Source records:
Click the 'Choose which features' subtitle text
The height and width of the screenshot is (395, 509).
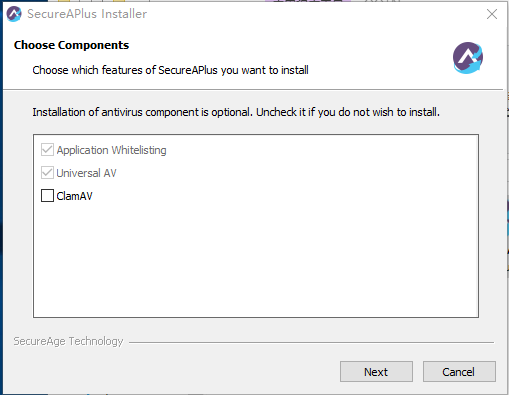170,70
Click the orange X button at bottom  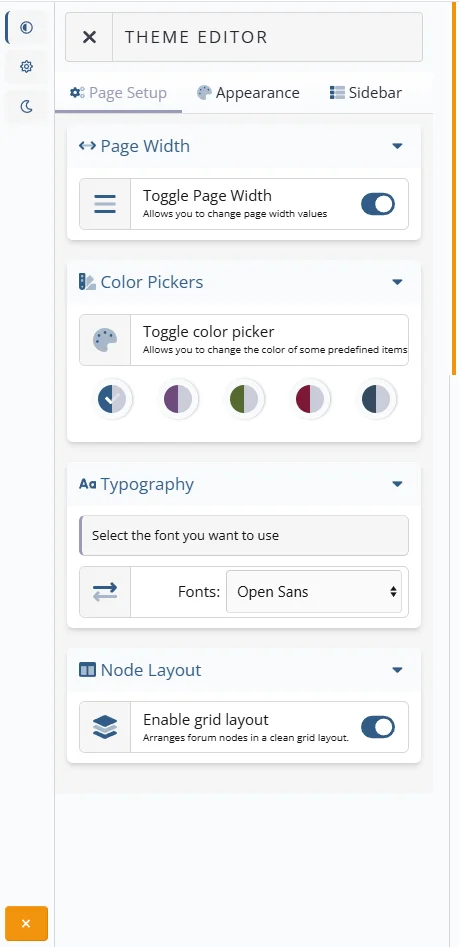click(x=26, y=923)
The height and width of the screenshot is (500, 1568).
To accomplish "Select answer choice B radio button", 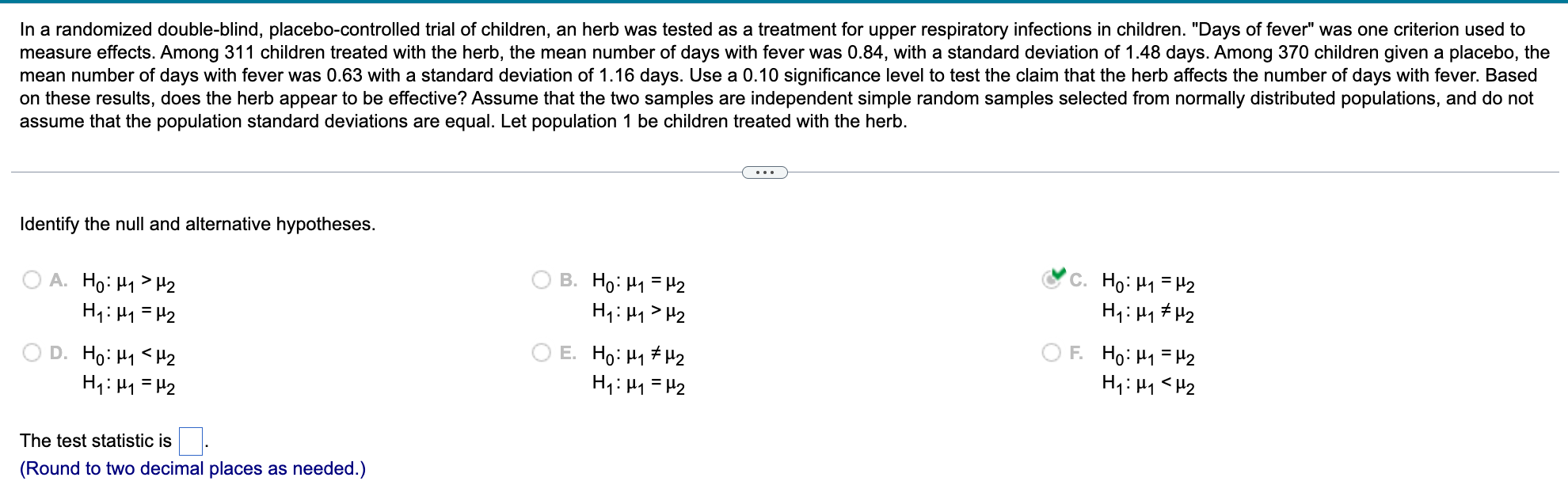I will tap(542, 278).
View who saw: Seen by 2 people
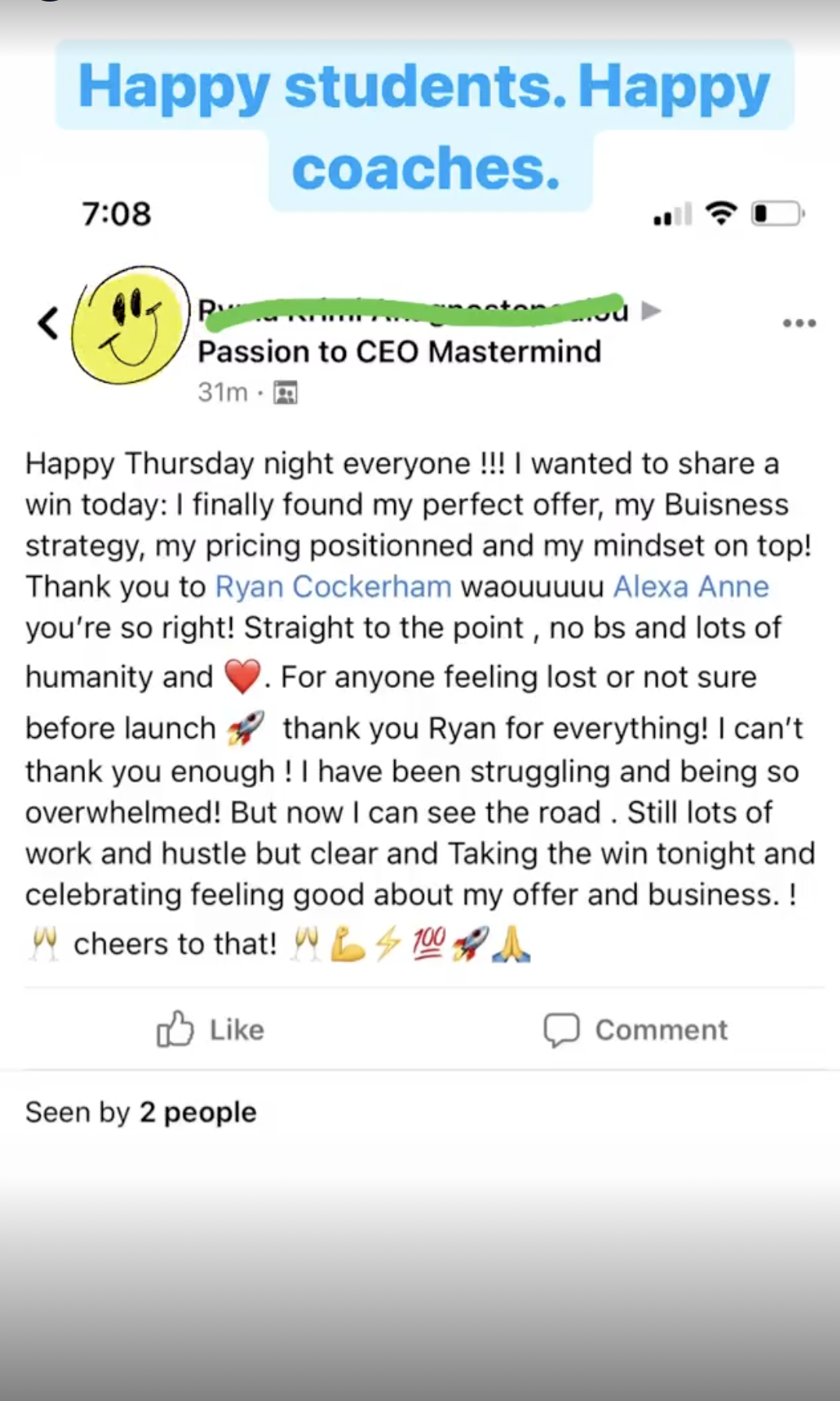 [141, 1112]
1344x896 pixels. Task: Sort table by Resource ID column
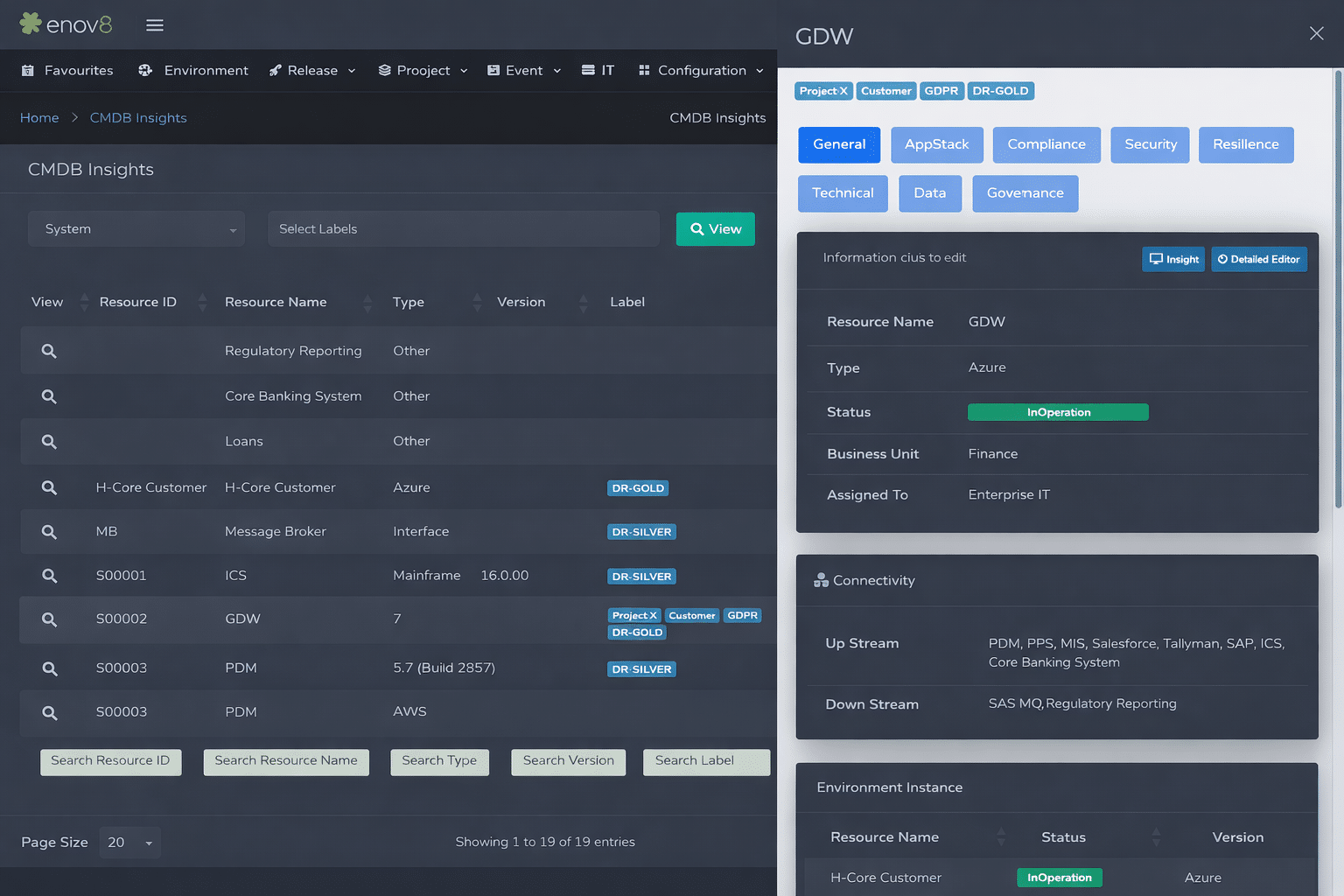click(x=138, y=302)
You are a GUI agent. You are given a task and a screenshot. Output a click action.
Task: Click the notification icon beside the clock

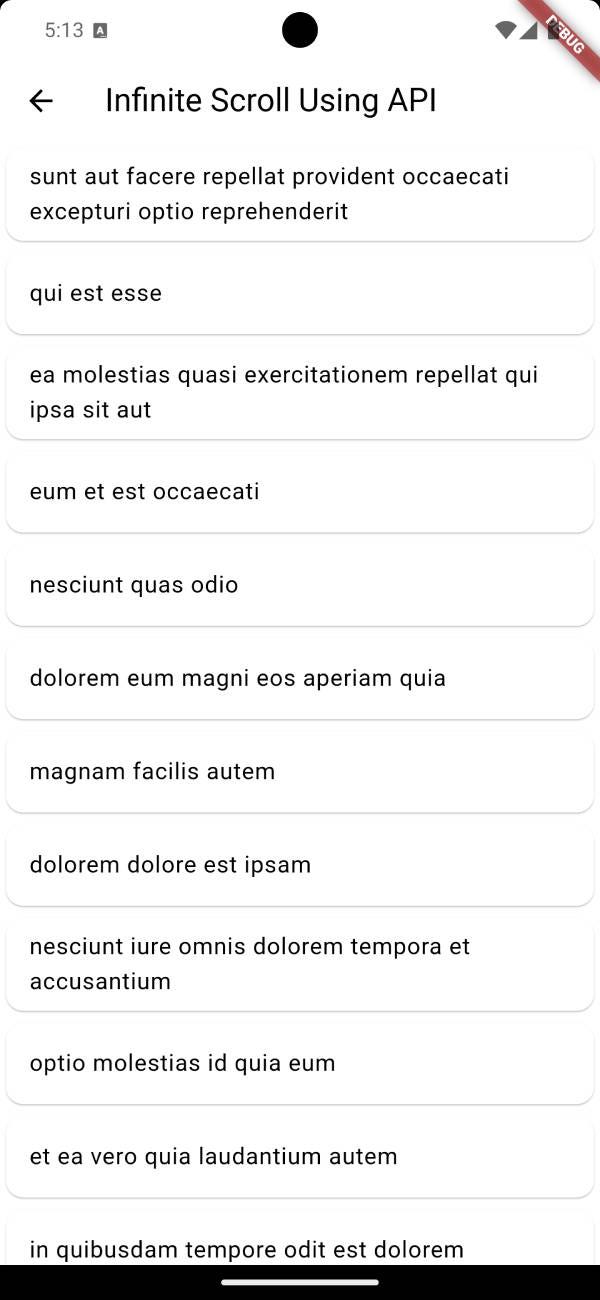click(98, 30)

Work request:
Give again, word for word, the lines from the one containing "View who saw: Seen by 2 people" through the last line of the entries, with pictures omitted and nothing added.

Solution for this exercise:
View who saw: Seen by 2 people
 [141, 1112]
1344x896 pixels. Task: Sort table by Resource ID column
click(x=138, y=302)
You are a GUI agent. You are given a task and a screenshot. Output a click action.
Task: Click the notification icon beside the clock

click(98, 30)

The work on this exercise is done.